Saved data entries
···

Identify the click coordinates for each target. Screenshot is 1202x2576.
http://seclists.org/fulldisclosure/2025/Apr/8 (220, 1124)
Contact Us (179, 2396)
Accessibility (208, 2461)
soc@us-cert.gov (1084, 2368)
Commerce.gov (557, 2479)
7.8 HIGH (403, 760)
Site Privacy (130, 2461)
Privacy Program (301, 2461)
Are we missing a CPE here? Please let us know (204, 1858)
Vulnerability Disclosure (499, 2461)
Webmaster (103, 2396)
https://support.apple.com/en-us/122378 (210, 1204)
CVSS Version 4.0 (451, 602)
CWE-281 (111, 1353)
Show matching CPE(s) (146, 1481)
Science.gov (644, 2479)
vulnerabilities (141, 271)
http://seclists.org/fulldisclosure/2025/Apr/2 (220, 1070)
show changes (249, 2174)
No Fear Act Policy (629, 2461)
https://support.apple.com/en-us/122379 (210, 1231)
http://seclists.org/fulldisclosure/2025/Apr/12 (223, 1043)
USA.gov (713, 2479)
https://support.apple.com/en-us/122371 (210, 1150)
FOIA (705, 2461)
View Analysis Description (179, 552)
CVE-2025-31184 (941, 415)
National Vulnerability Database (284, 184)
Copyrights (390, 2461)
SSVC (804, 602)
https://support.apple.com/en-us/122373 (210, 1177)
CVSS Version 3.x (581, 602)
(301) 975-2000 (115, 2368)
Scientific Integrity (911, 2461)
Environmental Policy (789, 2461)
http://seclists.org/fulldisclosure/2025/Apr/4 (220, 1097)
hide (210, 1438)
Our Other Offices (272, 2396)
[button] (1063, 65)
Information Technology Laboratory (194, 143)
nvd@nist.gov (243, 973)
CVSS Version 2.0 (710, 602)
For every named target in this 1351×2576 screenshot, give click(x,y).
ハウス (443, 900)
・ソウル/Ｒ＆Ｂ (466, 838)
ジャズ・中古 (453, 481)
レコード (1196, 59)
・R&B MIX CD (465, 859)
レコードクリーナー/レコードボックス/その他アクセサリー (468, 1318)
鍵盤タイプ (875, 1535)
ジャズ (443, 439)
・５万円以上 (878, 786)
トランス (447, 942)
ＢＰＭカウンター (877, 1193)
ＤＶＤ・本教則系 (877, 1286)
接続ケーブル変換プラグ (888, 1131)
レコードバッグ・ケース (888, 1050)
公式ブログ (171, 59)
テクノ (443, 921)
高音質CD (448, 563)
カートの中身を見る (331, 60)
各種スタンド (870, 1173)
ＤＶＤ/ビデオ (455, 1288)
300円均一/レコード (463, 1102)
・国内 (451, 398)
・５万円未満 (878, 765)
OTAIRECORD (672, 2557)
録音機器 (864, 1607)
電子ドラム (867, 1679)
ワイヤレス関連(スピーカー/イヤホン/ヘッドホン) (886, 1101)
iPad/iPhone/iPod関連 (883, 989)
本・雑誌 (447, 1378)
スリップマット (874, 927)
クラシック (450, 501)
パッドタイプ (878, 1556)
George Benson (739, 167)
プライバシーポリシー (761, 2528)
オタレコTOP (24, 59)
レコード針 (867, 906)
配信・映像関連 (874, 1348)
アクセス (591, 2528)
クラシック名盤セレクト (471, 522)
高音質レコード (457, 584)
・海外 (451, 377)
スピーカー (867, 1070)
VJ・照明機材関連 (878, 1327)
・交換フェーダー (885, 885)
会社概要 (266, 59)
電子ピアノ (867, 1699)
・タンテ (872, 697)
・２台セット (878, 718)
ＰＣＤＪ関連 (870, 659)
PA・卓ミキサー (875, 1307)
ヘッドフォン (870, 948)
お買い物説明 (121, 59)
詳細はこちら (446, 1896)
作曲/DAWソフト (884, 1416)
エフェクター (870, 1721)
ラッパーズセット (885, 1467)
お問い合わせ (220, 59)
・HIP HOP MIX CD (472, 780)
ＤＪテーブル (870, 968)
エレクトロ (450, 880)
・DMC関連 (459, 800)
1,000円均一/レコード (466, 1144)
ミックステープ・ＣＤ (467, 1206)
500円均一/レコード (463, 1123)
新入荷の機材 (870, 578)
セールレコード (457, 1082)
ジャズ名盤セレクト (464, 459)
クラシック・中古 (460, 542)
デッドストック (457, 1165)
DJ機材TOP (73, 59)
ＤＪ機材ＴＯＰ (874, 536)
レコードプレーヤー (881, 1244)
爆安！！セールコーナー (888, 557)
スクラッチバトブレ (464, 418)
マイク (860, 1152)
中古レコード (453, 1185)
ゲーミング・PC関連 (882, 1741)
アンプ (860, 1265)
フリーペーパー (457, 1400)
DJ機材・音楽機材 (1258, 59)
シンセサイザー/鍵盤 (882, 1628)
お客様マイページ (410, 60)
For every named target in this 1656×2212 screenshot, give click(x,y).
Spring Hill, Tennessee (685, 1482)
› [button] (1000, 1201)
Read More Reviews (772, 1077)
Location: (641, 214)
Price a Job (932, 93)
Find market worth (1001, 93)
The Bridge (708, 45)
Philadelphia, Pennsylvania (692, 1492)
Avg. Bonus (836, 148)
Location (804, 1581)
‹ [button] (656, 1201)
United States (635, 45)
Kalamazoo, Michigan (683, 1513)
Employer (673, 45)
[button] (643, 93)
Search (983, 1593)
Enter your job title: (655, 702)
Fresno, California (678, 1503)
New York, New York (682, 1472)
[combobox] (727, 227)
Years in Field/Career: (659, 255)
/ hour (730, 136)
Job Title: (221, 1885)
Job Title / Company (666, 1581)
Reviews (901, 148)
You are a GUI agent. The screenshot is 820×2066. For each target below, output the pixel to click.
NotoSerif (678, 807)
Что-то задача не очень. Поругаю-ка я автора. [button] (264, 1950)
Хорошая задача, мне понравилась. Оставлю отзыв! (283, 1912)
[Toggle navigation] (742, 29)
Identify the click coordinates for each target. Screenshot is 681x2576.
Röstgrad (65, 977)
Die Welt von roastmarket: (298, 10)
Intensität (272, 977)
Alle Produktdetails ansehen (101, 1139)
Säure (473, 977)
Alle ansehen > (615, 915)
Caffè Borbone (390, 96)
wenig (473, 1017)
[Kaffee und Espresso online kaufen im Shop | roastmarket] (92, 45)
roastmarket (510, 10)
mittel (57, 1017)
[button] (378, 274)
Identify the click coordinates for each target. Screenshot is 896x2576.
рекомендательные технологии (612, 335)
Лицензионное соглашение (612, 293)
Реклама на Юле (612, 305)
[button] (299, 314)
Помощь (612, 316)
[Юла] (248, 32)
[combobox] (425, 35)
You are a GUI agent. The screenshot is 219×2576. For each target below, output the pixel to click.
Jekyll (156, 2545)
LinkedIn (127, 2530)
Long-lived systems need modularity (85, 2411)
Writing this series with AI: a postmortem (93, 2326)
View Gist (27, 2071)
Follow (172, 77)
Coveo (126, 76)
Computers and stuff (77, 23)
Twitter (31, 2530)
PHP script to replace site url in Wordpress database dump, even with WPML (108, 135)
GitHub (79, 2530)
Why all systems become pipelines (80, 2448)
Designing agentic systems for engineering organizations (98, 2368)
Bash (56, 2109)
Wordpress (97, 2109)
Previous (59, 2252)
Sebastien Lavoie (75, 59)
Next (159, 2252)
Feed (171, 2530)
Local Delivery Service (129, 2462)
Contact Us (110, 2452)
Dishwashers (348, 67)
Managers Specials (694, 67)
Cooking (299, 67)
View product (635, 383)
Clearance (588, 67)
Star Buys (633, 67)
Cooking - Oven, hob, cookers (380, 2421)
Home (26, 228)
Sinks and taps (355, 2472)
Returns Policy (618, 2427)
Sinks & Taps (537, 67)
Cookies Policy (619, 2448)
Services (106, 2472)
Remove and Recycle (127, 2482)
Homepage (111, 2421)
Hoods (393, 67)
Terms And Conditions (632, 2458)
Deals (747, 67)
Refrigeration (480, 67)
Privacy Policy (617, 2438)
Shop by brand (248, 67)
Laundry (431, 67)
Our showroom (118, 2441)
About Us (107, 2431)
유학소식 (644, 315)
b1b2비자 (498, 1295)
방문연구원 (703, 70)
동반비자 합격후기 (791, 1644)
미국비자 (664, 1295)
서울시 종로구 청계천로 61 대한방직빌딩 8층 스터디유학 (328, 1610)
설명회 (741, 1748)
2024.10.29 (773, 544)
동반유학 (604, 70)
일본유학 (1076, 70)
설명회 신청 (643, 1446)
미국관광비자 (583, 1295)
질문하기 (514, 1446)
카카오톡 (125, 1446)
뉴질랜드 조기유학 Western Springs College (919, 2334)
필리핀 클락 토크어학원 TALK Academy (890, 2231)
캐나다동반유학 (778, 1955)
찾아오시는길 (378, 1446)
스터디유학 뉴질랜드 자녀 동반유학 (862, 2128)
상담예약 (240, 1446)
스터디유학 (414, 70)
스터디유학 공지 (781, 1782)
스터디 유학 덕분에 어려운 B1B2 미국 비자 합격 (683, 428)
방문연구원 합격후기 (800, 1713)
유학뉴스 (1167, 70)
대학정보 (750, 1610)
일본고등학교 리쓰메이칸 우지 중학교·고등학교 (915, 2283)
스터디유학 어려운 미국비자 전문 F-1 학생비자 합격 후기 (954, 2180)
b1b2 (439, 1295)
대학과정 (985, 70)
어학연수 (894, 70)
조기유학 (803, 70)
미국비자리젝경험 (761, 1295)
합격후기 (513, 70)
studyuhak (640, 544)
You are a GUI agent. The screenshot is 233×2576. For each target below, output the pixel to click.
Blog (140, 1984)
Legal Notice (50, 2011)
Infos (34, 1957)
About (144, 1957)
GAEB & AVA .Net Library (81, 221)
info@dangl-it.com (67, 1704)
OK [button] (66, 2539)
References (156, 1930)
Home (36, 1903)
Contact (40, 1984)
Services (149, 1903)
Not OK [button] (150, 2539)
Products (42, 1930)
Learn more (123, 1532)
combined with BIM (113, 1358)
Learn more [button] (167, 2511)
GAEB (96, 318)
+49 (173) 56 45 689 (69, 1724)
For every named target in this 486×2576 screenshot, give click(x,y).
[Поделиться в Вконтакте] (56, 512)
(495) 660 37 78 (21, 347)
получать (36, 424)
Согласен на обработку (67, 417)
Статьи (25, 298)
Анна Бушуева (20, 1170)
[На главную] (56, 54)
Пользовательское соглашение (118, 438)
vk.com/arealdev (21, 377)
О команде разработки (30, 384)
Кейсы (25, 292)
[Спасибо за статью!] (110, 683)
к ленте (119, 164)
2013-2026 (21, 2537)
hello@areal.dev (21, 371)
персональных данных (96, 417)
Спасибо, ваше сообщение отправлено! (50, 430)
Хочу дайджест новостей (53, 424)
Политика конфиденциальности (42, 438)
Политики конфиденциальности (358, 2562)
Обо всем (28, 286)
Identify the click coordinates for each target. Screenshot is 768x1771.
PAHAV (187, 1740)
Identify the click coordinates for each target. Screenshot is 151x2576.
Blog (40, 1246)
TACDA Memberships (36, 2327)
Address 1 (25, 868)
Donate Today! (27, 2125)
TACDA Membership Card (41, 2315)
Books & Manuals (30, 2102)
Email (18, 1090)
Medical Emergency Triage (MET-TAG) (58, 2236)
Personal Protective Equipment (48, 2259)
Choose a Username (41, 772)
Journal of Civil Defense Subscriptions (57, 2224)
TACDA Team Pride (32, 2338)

···

## ABOUT THIS TASK
Give only the lines from the one holding "Kalamazoo, Michigan (683, 1513)" through the one holding "Dishwashers (348, 67)", each restated exactly as it appears above.

## SOLUTION FOR THIS EXERCISE
Kalamazoo, Michigan (683, 1513)
Employer (673, 45)
[button] (643, 93)
Search (983, 1593)
Enter your job title: (655, 702)
Fresno, California (678, 1503)
New York, New York (682, 1472)
[combobox] (727, 227)
Years in Field/Career: (659, 255)
/ hour (730, 136)
Job Title: (221, 1885)
Job Title / Company (666, 1581)
Reviews (901, 148)
You are a GUI agent. The screenshot is 820×2066. For each target below, output the pixel to click.
NotoSerif (678, 807)
Что-то задача не очень. Поругаю-ка я автора. [button] (264, 1950)
Хорошая задача, мне понравилась. Оставлю отзыв! (283, 1912)
[Toggle navigation] (742, 29)
Identify the click coordinates for each target. Screenshot is 681x2576.
Röstgrad (65, 977)
Die Welt von roastmarket: (298, 10)
Intensität (272, 977)
Alle Produktdetails ansehen (101, 1139)
Säure (473, 977)
Alle ansehen > (615, 915)
Caffè Borbone (390, 96)
wenig (473, 1017)
[Kaffee und Espresso online kaufen im Shop | roastmarket] (92, 45)
roastmarket (510, 10)
mittel (57, 1017)
[button] (378, 274)
Identify the click coordinates for each target. Screenshot is 896x2576.
рекомендательные технологии (612, 335)
Лицензионное соглашение (612, 293)
Реклама на Юле (612, 305)
[button] (299, 314)
Помощь (612, 316)
[Юла] (248, 32)
[combobox] (425, 35)
You are a GUI agent. The screenshot is 219×2576. For each target below, output the pixel to click.
Jekyll (156, 2545)
LinkedIn (127, 2530)
Long-lived systems need modularity (85, 2411)
Writing this series with AI: a postmortem (93, 2326)
View Gist (27, 2071)
Follow (172, 77)
Coveo (126, 76)
Computers and stuff (77, 23)
Twitter (31, 2530)
PHP script to replace site url in Wordpress database dump, even with WPML (108, 135)
GitHub (79, 2530)
Why all systems become pipelines (80, 2448)
Designing agentic systems for engineering organizations (98, 2368)
Bash (56, 2109)
Wordpress (97, 2109)
Previous (59, 2252)
Sebastien Lavoie (75, 59)
Next (159, 2252)
Feed (171, 2530)
Local Delivery Service (129, 2462)
Contact Us (110, 2452)
Dishwashers (348, 67)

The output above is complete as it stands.